• **Work to be completed**:
Copy, please, the line with "Toggle the sidebar collapse icon" and each line that follows it through the end of the data below, exactly as given and without pictures.

+---+

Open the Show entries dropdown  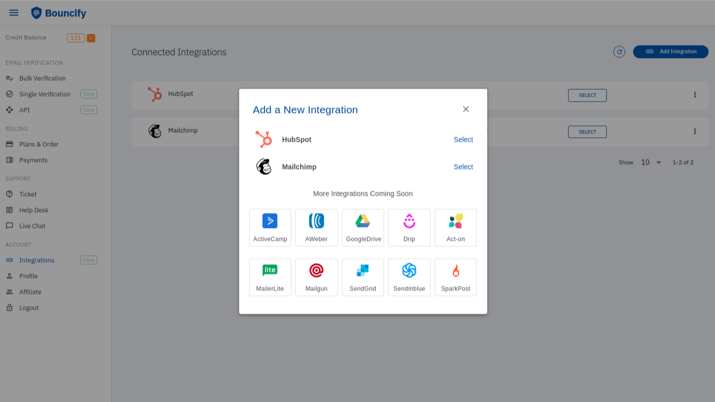click(649, 162)
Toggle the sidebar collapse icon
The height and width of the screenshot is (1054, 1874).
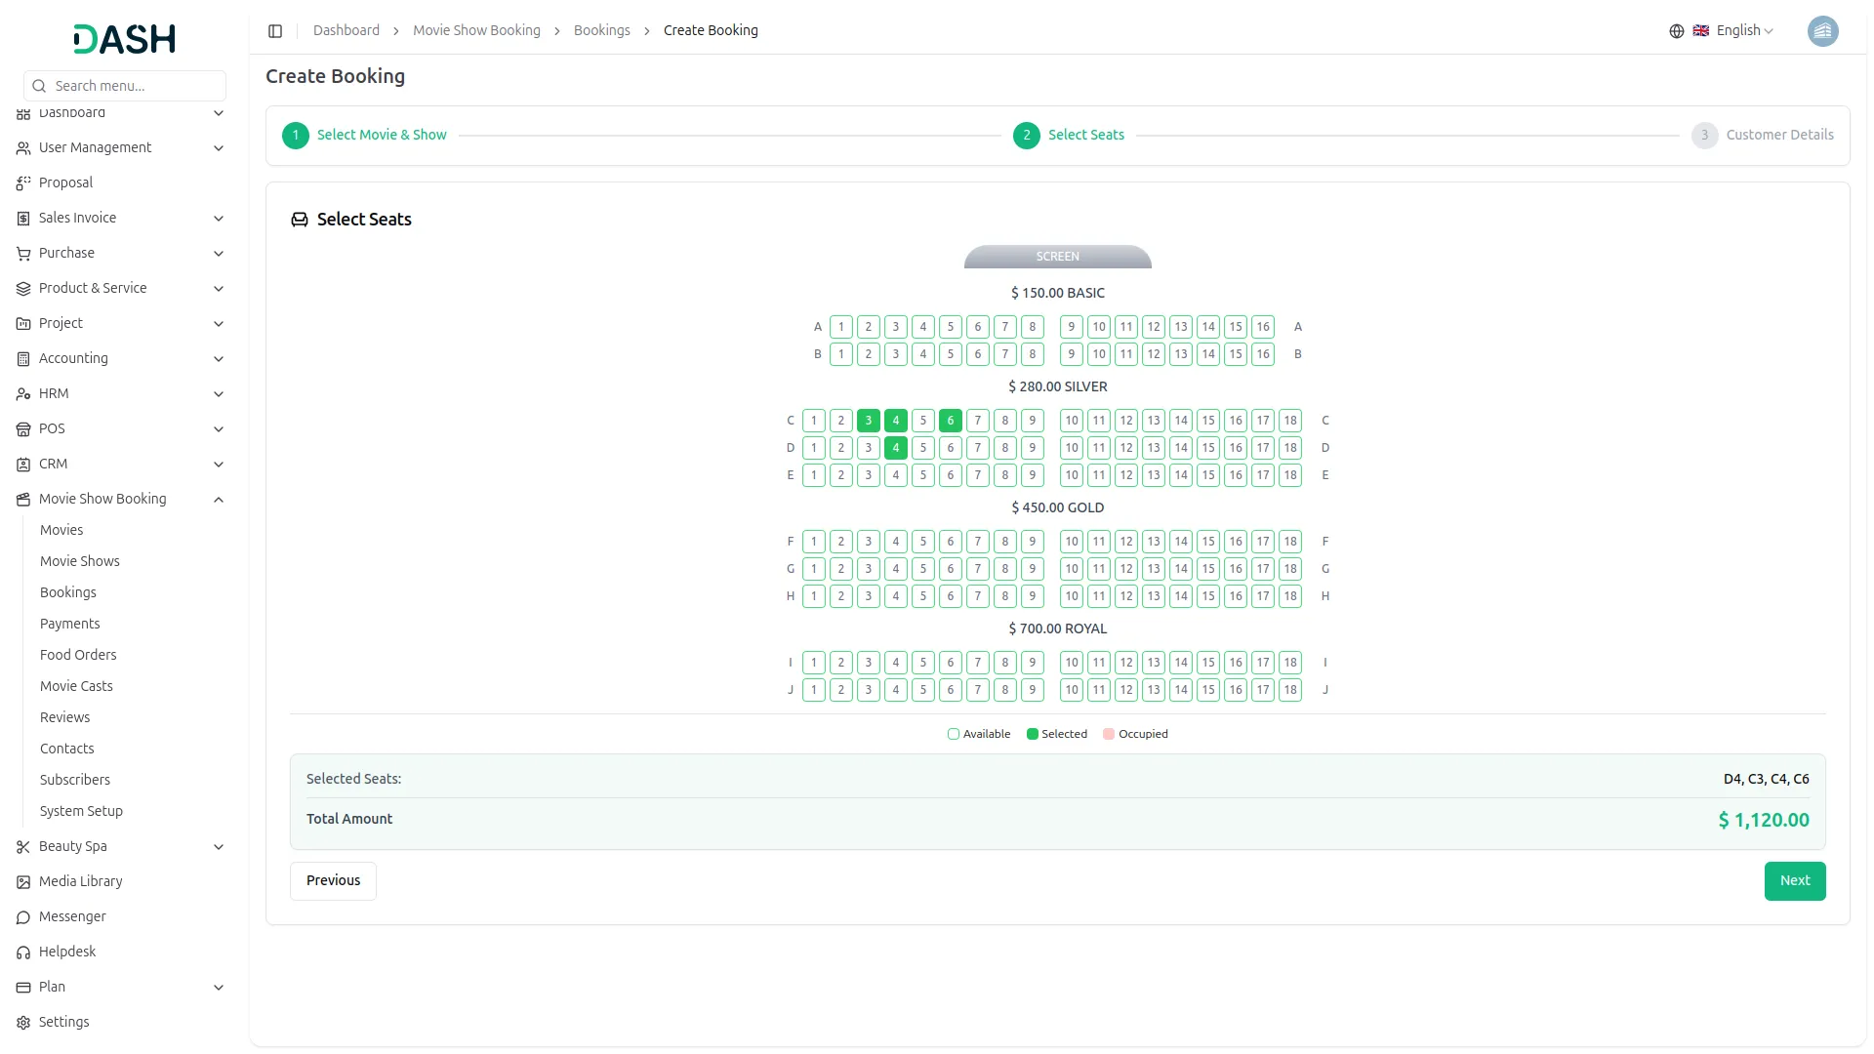(275, 30)
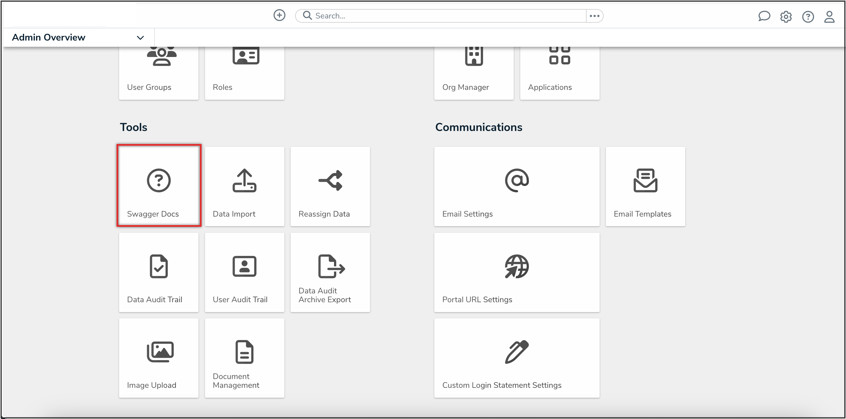Click the quick add plus icon

click(x=279, y=15)
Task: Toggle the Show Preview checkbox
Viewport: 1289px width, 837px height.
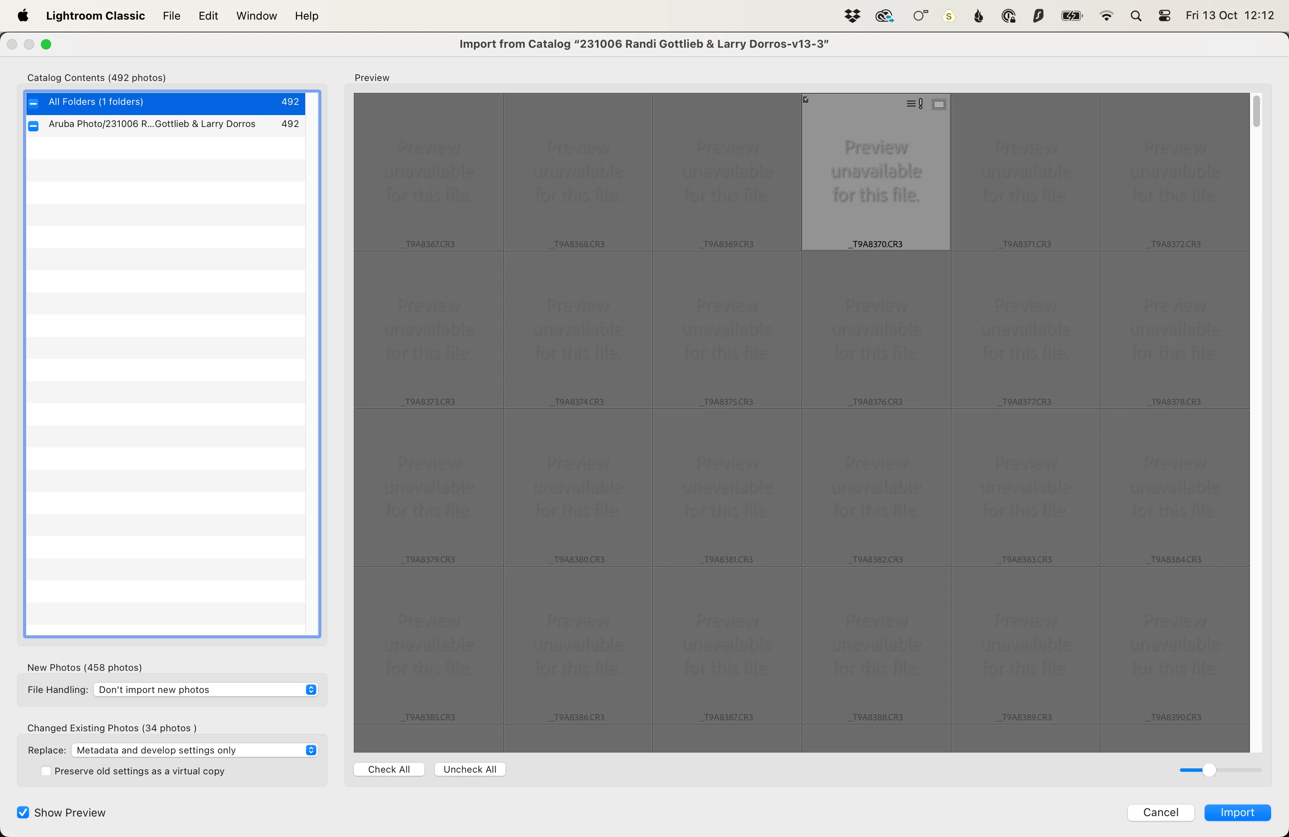Action: point(23,812)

+---+

• **Your solution**:
Toggle the sidebar collapse icon
The height and width of the screenshot is (1054, 1874).
(275, 30)
Click the quick add plus icon

click(x=279, y=15)
Task: Toggle the Show Preview checkbox
Viewport: 1289px width, 837px height.
Action: point(23,812)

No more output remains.